> _TEXT FOR ANALYSIS_
==============================
Herald rating: *
Cast: Martin Donovan, Danny Edwards, Richard Schiff, Patrick Malahide, Joanna Going, Karl Urban
Director: Scott Reynolds
Rating: R18
Running time: 103 mins
Opens: Now showing Rialto
Review: Peter Calder
There's style to burn in Reynolds' second feature, but the substance is problematic to say the least.
Even setting aside the continuity queries
(the film's multicontinental provenance means that cars switch from righthand to lefthand drive as fast as you can bellow "Cut!"), this seedy, hackneyed thriller is much more concerned about how it looks than how it comes across.
To be fair, it does, at least for long moments at a time, look damn good. Reynolds, whose debut feature The Ugly explored the relationship between a serial killer and his therapist, shows considerable technical control. But for all its mid-Pacific pretensions, Heaven is dogged by the problem that bedevils too much local product - a script given the go-ahead when it should have been regarded as a work in progress.
Donovan (a staple member of Hal Hartley's casts) plays Robert Marling, an architect who has made something of a mess of the plans for his own life. His wife Jennifer (Going) has left him and is getting it on with her psychiatrist (Malahide, the desiccated Casaubon of television's Middlemarch). Meanwhile, Marling is renovating the gloomy nightclub of Stanner (Schiff), a Scorsesian psychopath with whom he plays life-or-death card games, assisted by Heaven (Edwards), a transvestite clairvoyant whose predictions considerably improve her employer's success at the table. Stanner's club is called Paradise. Unsubtle irony is this film's long suit.
==============================
> _INFORMATION PROVIDED_
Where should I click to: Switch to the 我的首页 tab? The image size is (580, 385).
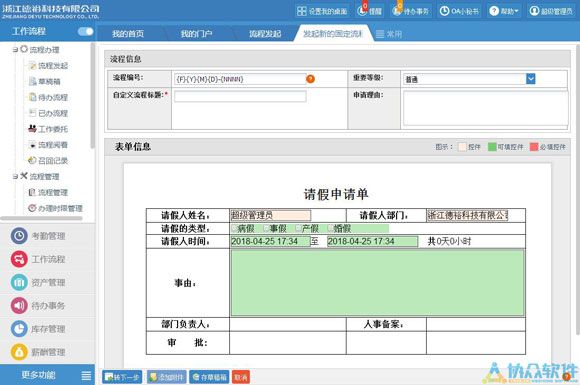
==============================
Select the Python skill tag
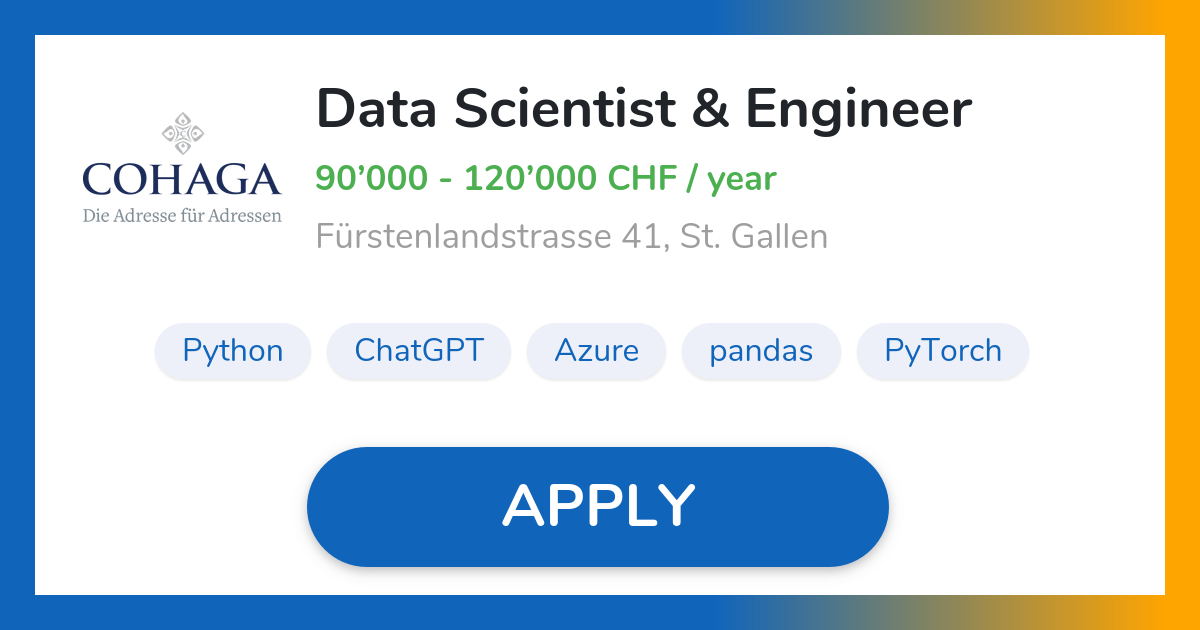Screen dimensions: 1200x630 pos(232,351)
==============================
> _WHAT YOU WILL DO_
- a) Translate this sentence from the film review into Spanish: "Reynolds, whose debut feature The Ugly explored the relationship between a serial killer and his therapist, shows considerable technical control."
- b) Resume the review of the film Heaven, picking up right after its last sentence.
The material has no connection to the film review above it.

> _LIST OF ANSWERS_
- a) Reynolds, cuyo primer largometraje, The Ugly, exploraba la relación entre un asesino en serie y su terapeuta, demuestra un considerable control técnico.

- b)
When Marling, rather by accident, rescues Heaven from a nasty rape in an alley, she transfers her fortunetelling allegiance to him. Stanner is not amused.
Reynolds' debt, if not his allegiance, to Quentin Tarantino (remember him?) drips from every frame of this selfconscious nonsense, and though he flips back and forth through time with some deftness, viewers who can remember Antonioni's Blow Up almost 35 years ago may feel they have seen it before.
Production design and cinematography and editing combine to create an atmosphere of unease and the performances are more than competent.
But it knits together poorly and engrosses barely at all.